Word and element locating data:
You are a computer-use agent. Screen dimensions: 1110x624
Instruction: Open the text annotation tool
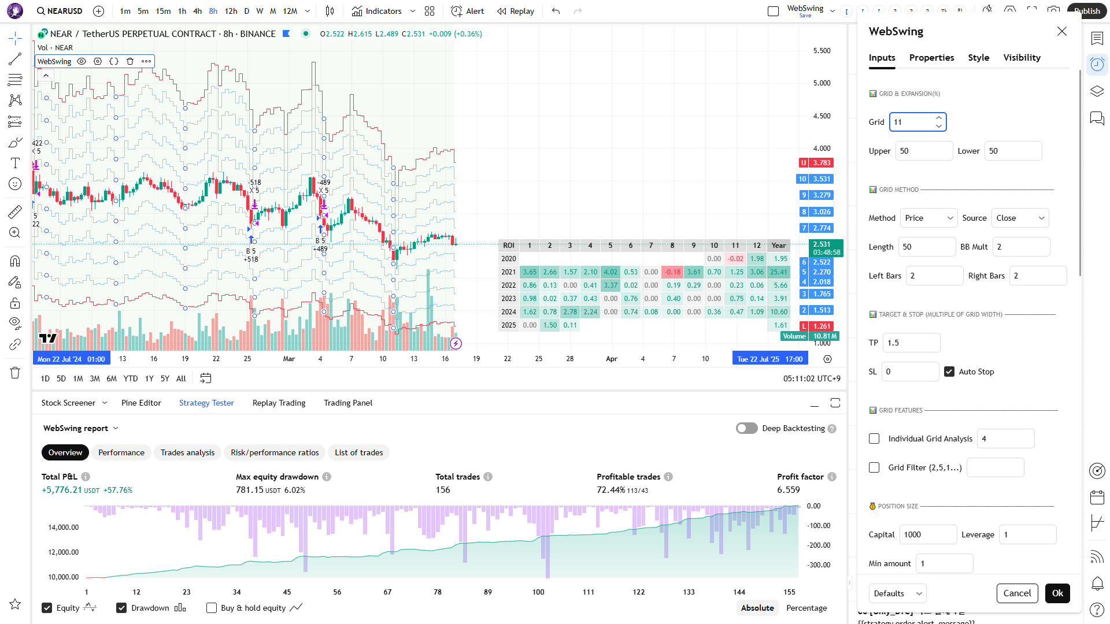point(15,163)
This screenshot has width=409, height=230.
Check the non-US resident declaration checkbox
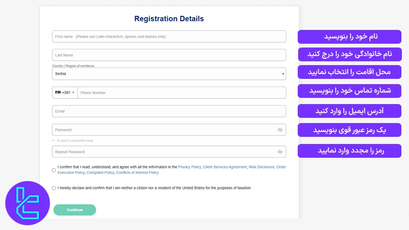coord(54,188)
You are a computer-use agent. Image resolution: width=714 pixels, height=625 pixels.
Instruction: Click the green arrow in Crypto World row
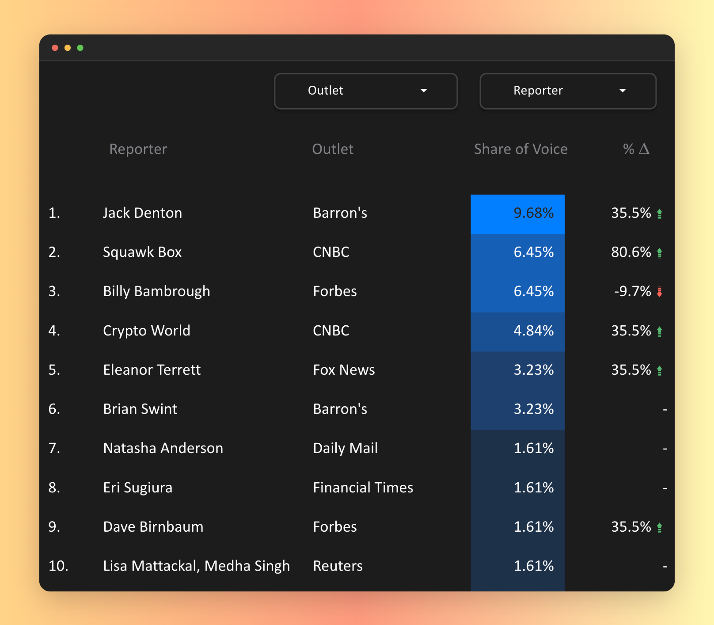pyautogui.click(x=659, y=331)
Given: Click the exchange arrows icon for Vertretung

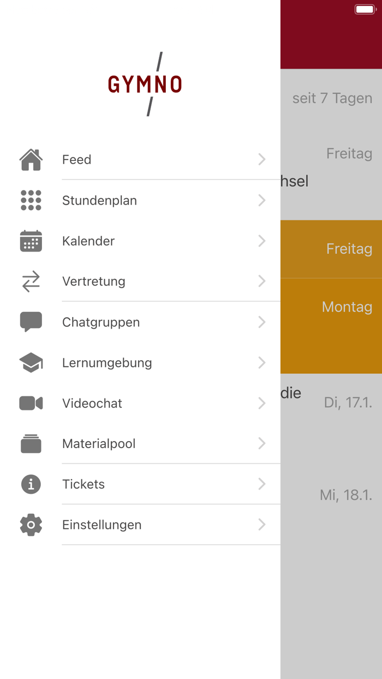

* [Exercise instructions]
Can you rewrite the part of the entries that opens with the line containing "You are a computer-use agent. Image" and closes at the end of the entries, replacing "Crypto World" with "Crypto Hub" and keeping everything else the same? Leave the pictures out.

* [Full solution]
You are a computer-use agent. Image resolution: width=714 pixels, height=625 pixels.
Instruction: Click the green arrow in Crypto Hub row
pyautogui.click(x=659, y=331)
Given: Click the exchange arrows icon for Vertretung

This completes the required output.